Psychometrics and technology-enhanced education research
Keynote address by Ken Koedinger, Human-Computer Interaction Institute, Carnegie Mellon University, USA
Chair: Brian Junker, Thursday 23rd July, 8.30 - 9.30, Palmeston Lecture Theatre, Fisher Building.
Educational technologies are being increasingly used in schools and colleges. As just one example, the intelligent tutoring system component of our Cognitive Tutor Algebra course is used about two days a week by a half million students a year. On-line tutoring technologies provide students with individualized instructional support beyond that provided by teachers and textbooks alone. Well-designed systems can assess students as they work, adapt instruction to their individual needs, and provide stakeholders with detailed reports on students' strengths and weaknesses. Further, these systems provide a powerful research platform for data collection and experimentation to advance theories of learning, assessment, and instruction.

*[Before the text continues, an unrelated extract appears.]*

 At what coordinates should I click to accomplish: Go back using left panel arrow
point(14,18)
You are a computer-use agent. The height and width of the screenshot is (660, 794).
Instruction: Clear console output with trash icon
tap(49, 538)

In this talk, I will focus on opportunities for transforming assessment. Can the continuous embedded assessment provided by on-line tutoring systems not only replace the need for one-shot standardized tests, but also provide richer, more useful, and timely information? I will discuss work from a team of psychologists, computer scientists, and statisticians exploring whether an on-line math tutoring system can accurately predict state test scores while at the same time enhancing student learning and helping teachers improve their teaching. I will also discuss the use of artificial intelligence and machine learning to go beyond cognitive assessment to create assessment models of student learning skills, like help-seeking or self-explanation, and student motivational states, like disengagement or flow. A key theme is how the timing data available from on-line student interactions provides research opportunities to develop new models of psychological states and processes, individual differences, and longitudinal change. All the data sets I will discuss (and many more) are available in an open data repository (pslcdatashop.web.cmu.edu). I hope this talk will encourage Psychometric researchers to dive in and make use of such data!